▸ DOCUMENT PASSAGE
★ ★ ★ ★ ★
In terms of coal, Labour have said they would create an Energy Security Board to plan and deliver a diverse energy mix, including both carbon capture and storage and clean coal. But that is the extent of coal’s role in the party manifestos. Add this however to the pledge signed by the leaders of the Conservatives, Labour and the Liberal Democrats earlier this year “to end the use of unabated coal for power generation” and it seems the death knell is being sounded for traditional coal-fired power generation in its spiritual homeland. Only the right-wing populists of the United Kingdom Independence Party remain open in their support of coal.
★ ★ ★ ★ ★
▸ Records for locating elements
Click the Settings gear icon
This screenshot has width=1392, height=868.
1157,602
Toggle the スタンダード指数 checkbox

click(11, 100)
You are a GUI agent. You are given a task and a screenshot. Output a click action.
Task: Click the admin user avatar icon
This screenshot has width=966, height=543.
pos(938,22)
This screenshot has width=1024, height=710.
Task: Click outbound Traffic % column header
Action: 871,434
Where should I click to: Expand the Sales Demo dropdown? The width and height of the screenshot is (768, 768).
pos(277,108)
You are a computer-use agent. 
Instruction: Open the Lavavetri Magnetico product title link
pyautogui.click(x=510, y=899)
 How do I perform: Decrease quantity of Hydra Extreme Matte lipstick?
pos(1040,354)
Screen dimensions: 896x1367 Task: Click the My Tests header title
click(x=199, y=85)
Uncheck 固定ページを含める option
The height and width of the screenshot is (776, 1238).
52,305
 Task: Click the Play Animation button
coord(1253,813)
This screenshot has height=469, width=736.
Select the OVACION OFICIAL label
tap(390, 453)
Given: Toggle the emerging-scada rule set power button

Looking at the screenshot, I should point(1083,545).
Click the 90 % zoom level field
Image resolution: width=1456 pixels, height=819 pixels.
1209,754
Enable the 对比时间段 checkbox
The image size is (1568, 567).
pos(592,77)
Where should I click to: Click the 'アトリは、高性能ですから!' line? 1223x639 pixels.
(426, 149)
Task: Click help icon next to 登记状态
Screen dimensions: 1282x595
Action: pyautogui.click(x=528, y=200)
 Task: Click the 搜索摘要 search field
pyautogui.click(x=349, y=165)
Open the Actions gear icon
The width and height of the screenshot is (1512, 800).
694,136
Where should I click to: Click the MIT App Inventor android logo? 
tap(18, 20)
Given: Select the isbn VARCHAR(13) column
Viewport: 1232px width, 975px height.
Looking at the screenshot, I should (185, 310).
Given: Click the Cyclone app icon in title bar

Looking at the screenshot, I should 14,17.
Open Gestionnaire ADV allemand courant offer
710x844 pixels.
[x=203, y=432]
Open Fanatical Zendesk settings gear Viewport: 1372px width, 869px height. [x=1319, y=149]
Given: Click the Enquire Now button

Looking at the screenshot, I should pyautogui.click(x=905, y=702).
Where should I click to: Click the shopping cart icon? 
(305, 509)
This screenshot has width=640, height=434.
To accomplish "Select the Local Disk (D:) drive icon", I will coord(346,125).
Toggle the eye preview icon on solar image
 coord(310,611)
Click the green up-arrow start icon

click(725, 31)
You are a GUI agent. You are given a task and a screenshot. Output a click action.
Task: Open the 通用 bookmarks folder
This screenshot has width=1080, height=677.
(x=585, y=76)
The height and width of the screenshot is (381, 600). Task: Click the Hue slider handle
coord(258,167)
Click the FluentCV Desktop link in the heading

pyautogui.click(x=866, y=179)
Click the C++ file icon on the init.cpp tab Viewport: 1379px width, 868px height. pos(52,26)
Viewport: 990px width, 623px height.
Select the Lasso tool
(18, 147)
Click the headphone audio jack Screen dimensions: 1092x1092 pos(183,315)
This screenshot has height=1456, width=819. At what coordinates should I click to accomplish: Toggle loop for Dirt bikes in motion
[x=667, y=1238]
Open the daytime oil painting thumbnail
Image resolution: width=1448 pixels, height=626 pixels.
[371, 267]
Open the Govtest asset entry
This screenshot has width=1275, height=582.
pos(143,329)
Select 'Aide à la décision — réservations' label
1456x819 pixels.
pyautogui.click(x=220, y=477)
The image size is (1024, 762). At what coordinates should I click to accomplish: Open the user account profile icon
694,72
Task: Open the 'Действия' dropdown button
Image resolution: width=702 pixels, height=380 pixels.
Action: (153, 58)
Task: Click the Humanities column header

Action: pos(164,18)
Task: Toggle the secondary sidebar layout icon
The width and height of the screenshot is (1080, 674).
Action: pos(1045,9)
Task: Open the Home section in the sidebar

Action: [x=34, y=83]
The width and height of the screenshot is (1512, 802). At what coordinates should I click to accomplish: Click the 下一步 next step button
★ ★ ★ ★ ★
▸ REQUEST 1
According to the passage on coal in the party manifestos, which party alone remains openly supportive of coal?
▸ REQUEST 2
Resume the passage on coal in the party manifestos, continuing after its last sentence.
These records have no connection to the text about coal in the party manifestos.

▸ TASK RESULT 1
The United Kingdom Independence Party.

▸ TASK RESULT 2
Yet energy bills have been a feature of the election with Ed Milliband, Labour’s leader and pretender to the keys of 10 Downing Street, promising a freeze on energy bills until 2017. This reflects the widespread disdain the British public has for energy firms – only bankers come in for more ire – but how Labour would balance this desire to reduce bills while building a low-carbon economy is far from clear. Meanwhile the Conservatives’ idealisation of fracking as some sort of panacea to the UK’s energy problems is only marginally better thought through.

And there is the rub. The UK energy industry needs more than acts of gross populism mixed with dreamy green ideals. But for too long, this is what has counted for energy policy here. It would be great if this election was to change that. But I’m not holding my breath.